Brano riportato:
╭──
L'Editoriale
Venerdì 15 Gennaio 2021
I responsabili
per salvare
il governo
La crisi di governo, finora non formalmente dichiarata, con il consenso del Capo dello Stato verrà «parlamentarizzata». Che vuol dire? Vuol dire che lunedì prossimo il presidente del Consiglio andrà alla Camera e al Senato, esporrà quanto ha portato alle dimissioni di due ministre e un sottosegretario di un partito facente parte della maggioranza, e chiederà ai deputati e ai senatori di esprimere il loro giudizio sulle sue comunicazioni. Saranno presentate delle risoluzioni di maggioranza che saranno votate a scrutinio palese e per appello nominale, cioè ogni parlamentare dirà apertamente sì o no a Conte. Sarà una manifestazione di «fiducia» politica in base alla quale il governo conta di andare avanti anche senza Italia Viva.
╰──
Problemi:
1 – Elenca tutte le azioni che, secondo l'editoriale, il presidente del Consiglio compirà lunedì prossimo.
2 – Secondo l'editoriale, con il consenso di chi la crisi di governo verrà «parlamentarizzata»?
3 – Riscrivi la parte dell'editoriale che si apre con le parole "L'Editoriale" e si chiude con "senza Italia Viva.", sostituendo "lunedì" con "martedì".
Per rispondere ci si basa soltanto sull'editoriale.

Elenco dei dati:
╭──
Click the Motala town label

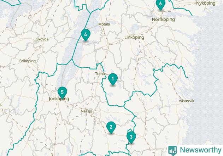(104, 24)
╰──
╭──
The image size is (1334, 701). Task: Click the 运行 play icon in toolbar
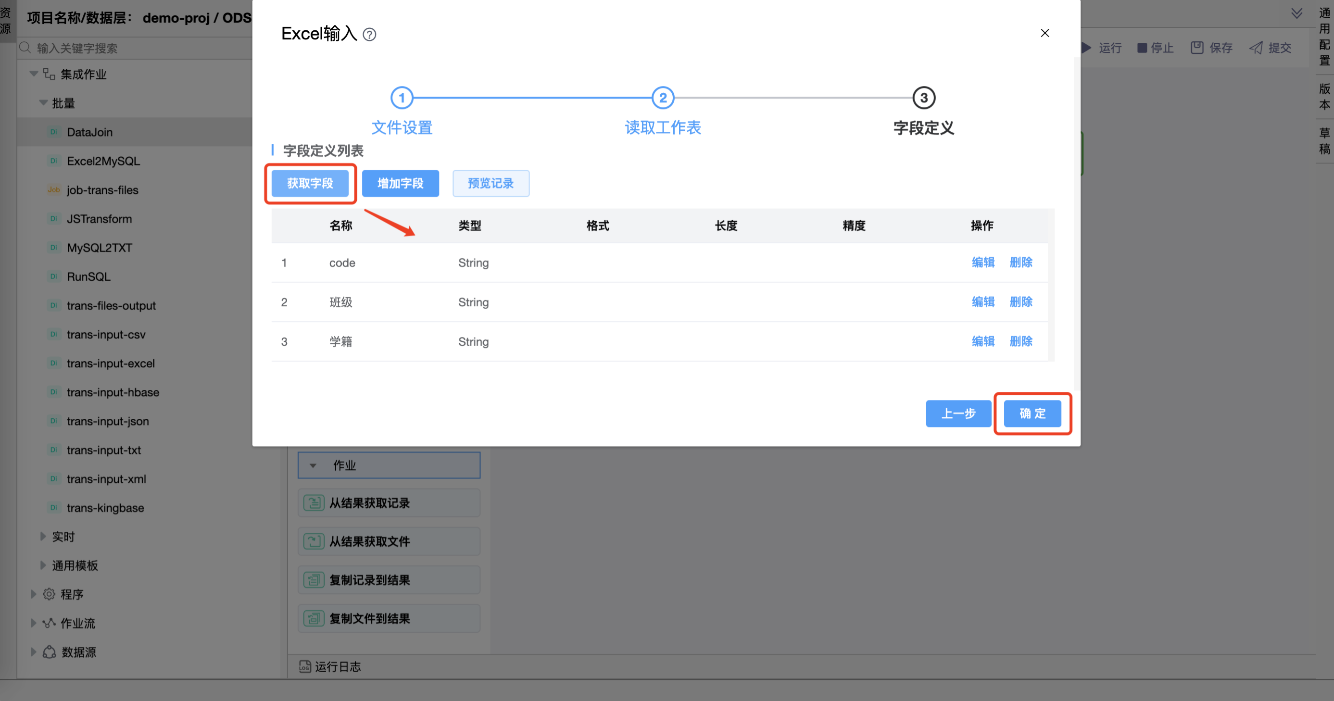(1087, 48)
╰──
Risposte agli esercizi:
1 – Andrà alla Camera e al Senato; esporrà quanto ha portato alle dimissioni di due ministre e un sottosegretario di un partito facente parte della maggioranza; chiederà ai deputati e ai senatori di esprimere il loro giudizio sulle sue comunicazioni.

2 – Con il consenso del Capo dello Stato.

3 –
L'Editoriale
Venerdì 15 Gennaio 2021
I responsabili
per salvare
il governo
La crisi di governo, finora non formalmente dichiarata, con il consenso del Capo dello Stato verrà «parlamentarizzata». Che vuol dire? Vuol dire che martedì prossimo il presidente del Consiglio andrà alla Camera e al Senato, esporrà quanto ha portato alle dimissioni di due ministre e un sottosegretario di un partito facente parte della maggioranza, e chiederà ai deputati e ai senatori di esprimere il loro giudizio sulle sue comunicazioni. Saranno presentate delle risoluzioni di maggioranza che saranno votate a scrutinio palese e per appello nominale, cioè ogni parlamentare dirà apertamente sì o no a Conte. Sarà una manifestazione di «fiducia» politica in base alla quale il governo conta di andare avanti anche senza Italia Viva.